Tatar and Miroslav Jenca, U.N. assistant secretary-general for Europe, Central Asia and the Americas, met in the capital Lefkoşa (Nicosia) for talks, which lasted one and a half hours at the presidential building.
Colin Stewart, the head of the U.N. Peacekeeping Force in Cyprus, and Ergün Olgun, the Turkish Cypriot president’s special representative, also attended the meeting.
Jenca’s visit came after U.N. peacekeepers on Aug. 18 intervened in road construction work to link the Turkish Cypriot village of Pile in the buffer zone with the rest of the TRNC.
Speaking to reporters following the meeting, Tatar said he informed Jenca that the “Pile-Yiğitler road construction plan is a humanitarian project and was born out of necessity.”
Tatar told Jenca that U.N. peacekeepers’ move to prevent the construction of a humanitarian road connecting the Pile and Yiğitler villages is “unacceptable.”
For his part, the U.N. official told reporters: “We hope that there will be common ground in the future for the resumption of peace talks that benefit the entire people.”
Jenca, who will be on the island of Cyprus between Aug. 27 and 29, held a separate meeting with the Greek Cypriot administration leader Nikos Christodoulides early on Monday.
Following his meeting with Christodoulides, Jenca assured U.N. Secretary-General Antonio Guterres was paying very close attention to the situation and would use all means at his disposal to help reach an agreement to heal the island’s ethnic split.
According to Jenca, he and Christodoulides discussed ways of resuming talks with Turkish Cyprus that have remained stalemated since 2017, when negotiations at a Swiss resort collapsed.
Jenca said Guterres would “use all his good offices to help this process to find a solution to the Cyprus issue.”
Greek Cypriot administration government spokesperson Constantinos Letymbiotis said Jenca conveyed Guterres’ “dedication to efforts for a resumption of negotiations” and that the world body continues to look for ways to get negotiations back on track.
Cyprus’ division returned to the fore earlier this month when a group of U.N. peacekeepers obstructed Turkish Cypriot crews working on a road that would connect Pile, a village inside the U.N.-controlled buffer zone, to Yiğitler (Asos) village in the island’s north.
An altercation between U.N. peacekeepers and Turkish Cypriot crews received international condemnation. It prompted to issue a statement underscoring “the need to avoid any further unilateral or escalatory actions by either party that could raise tensions on the island and harm prospects for a settlement.”

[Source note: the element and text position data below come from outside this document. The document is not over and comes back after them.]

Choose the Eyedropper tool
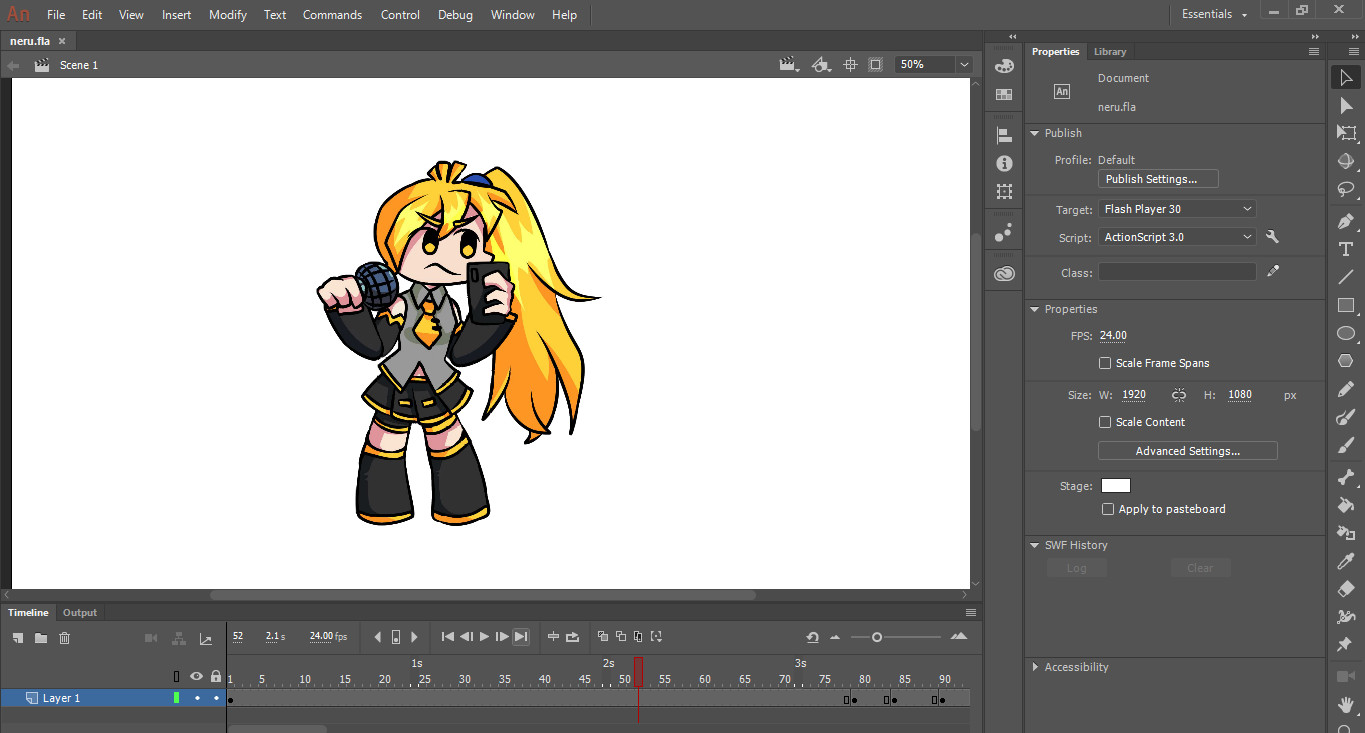The width and height of the screenshot is (1365, 733). (x=1346, y=561)
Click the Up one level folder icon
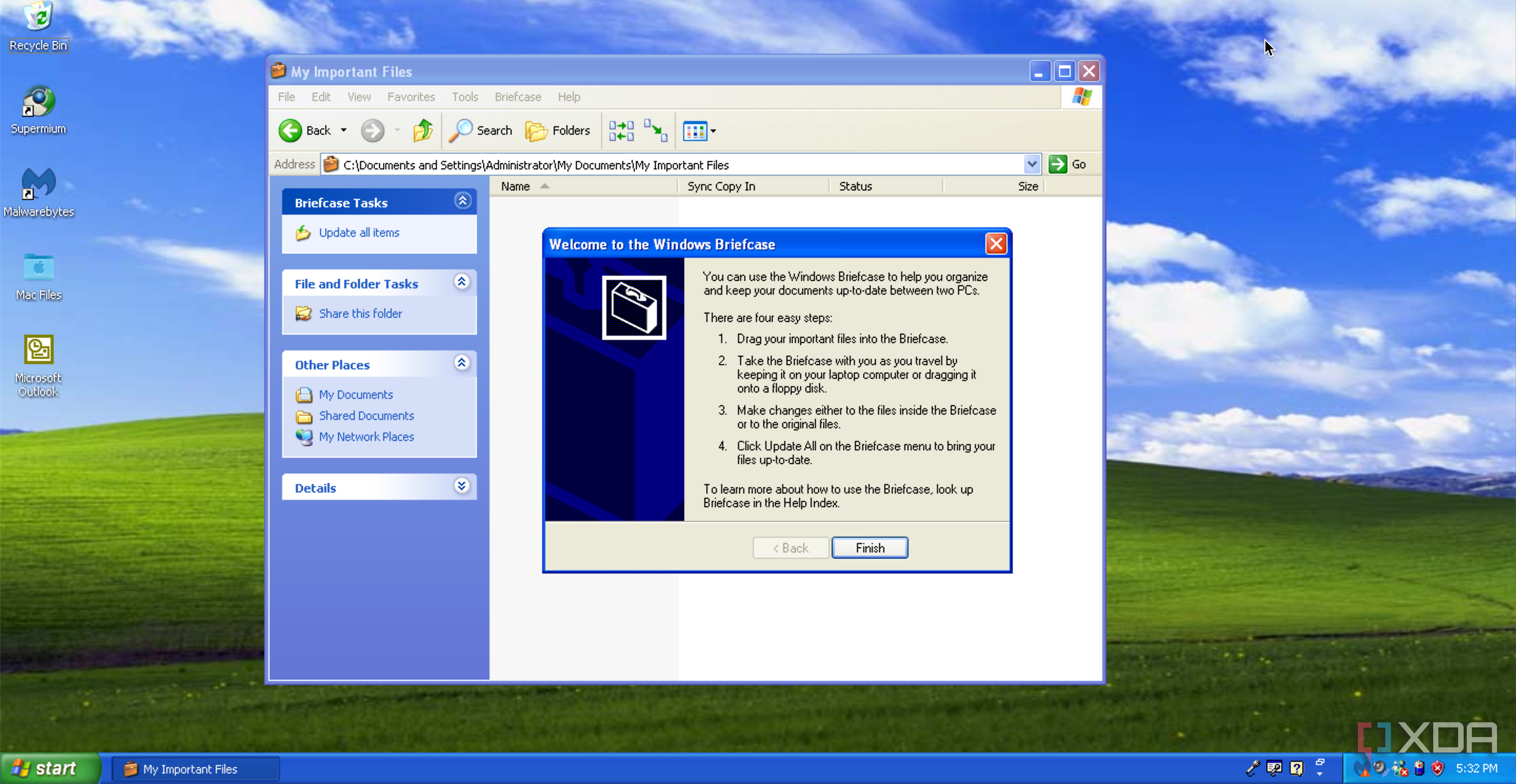This screenshot has width=1516, height=784. click(422, 130)
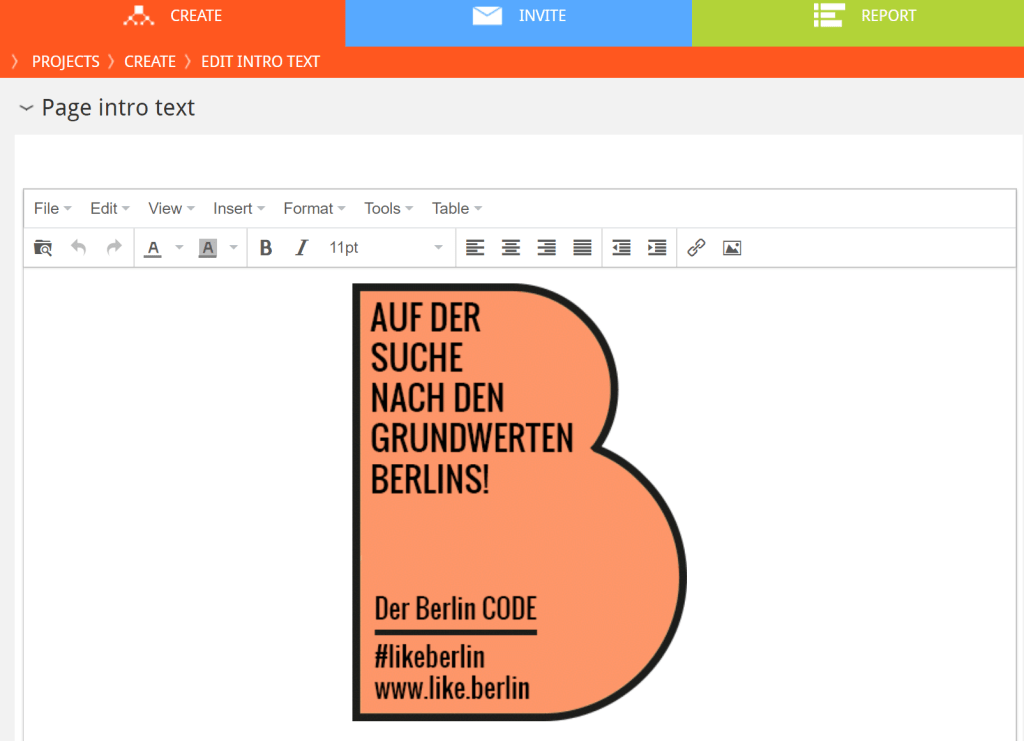Open the insert link dialog
1024x741 pixels.
pos(697,248)
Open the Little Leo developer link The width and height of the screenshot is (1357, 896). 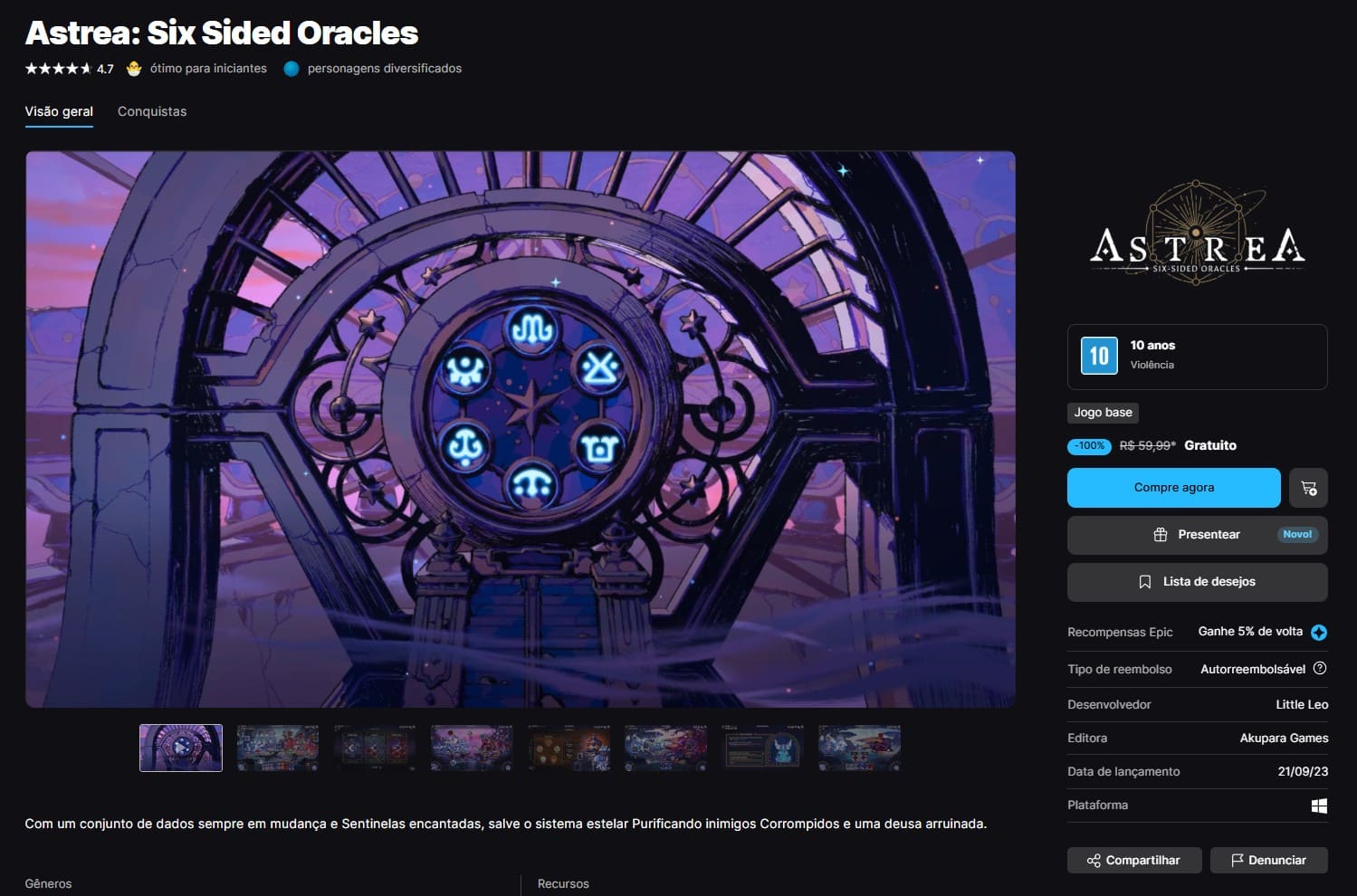click(x=1302, y=705)
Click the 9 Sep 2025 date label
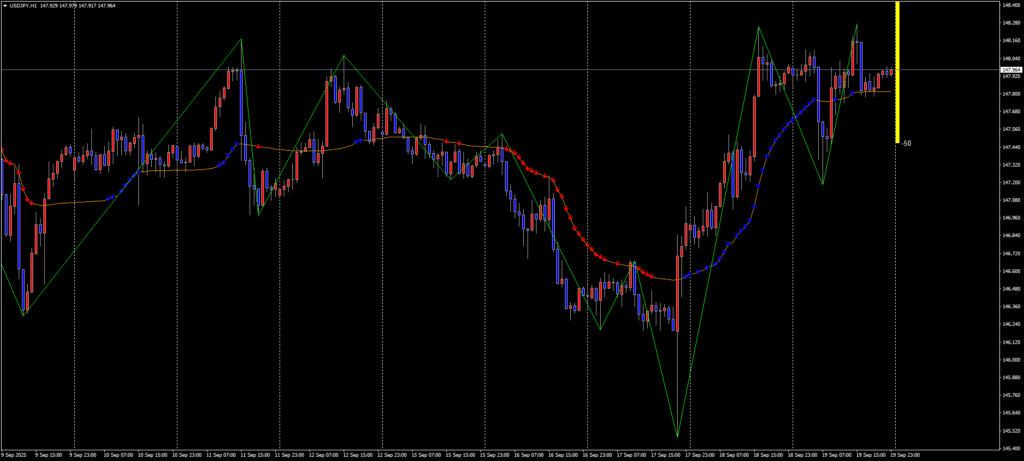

Türkiye has accused the U.N. of bias over the humanitarian road construction and called for “impartiality.”
The road expansion is strategically important for residents as it will give them more options to reach Pile, where Turkish and Greek Cypriots live together.
Residents of Pile will be able to travel shorter distances and will not have to pass through British bases when crossing to the Turkish side when the 11.6-kilometer (7.2-mile) construction and repair work ends. The first 7.5 kilometers of the road will pass through the village of Yiğitler, and the second 4.1 kilometers will pass through Pile.
Cyprus was split in 1974 after Türkiye as a guarantor power, prompted by a coup aimed at Greece’s annexation of the island, launched a military intervention dubbed the Cyprus Peace Operation to protect Turkish Cypriots from persecution and violence. Only Türkiye recognizes the Turkish Cypriot declaration of independence in the island’s northern third, where it maintains more than 35,000 troops.
The division has been a source of tensions since then, including over who holds sway on the island's offshore exclusive economic zone, more than 40% of which was claimed by Türkiye following recent natural gas discoveries. Türkiye doesn’t recognize the Greek Cypriot administration as a state.
Christodoulides has been pushing to restart talks with Tatar, including a proposal to get the European Union more invested in the U.N.-facilitated negotiations and appointing a senior official to help guide the process. Turkish Cyprus strongly opposes the idea because of the EU’s “pro-Greek attitude” regarding the crisis and how it has “blocked an acceptable agreement and perpetuated the status quo.”
The Greek Cypriot administration joined the EU in 2004, but only the Greek Cypriot south, where the internationally recognized government is seated, enjoys its full benefits.
Tatar said talks could begin once the Greek Cypriot administration recognizes the sovereign equality of Turkish Cyprus.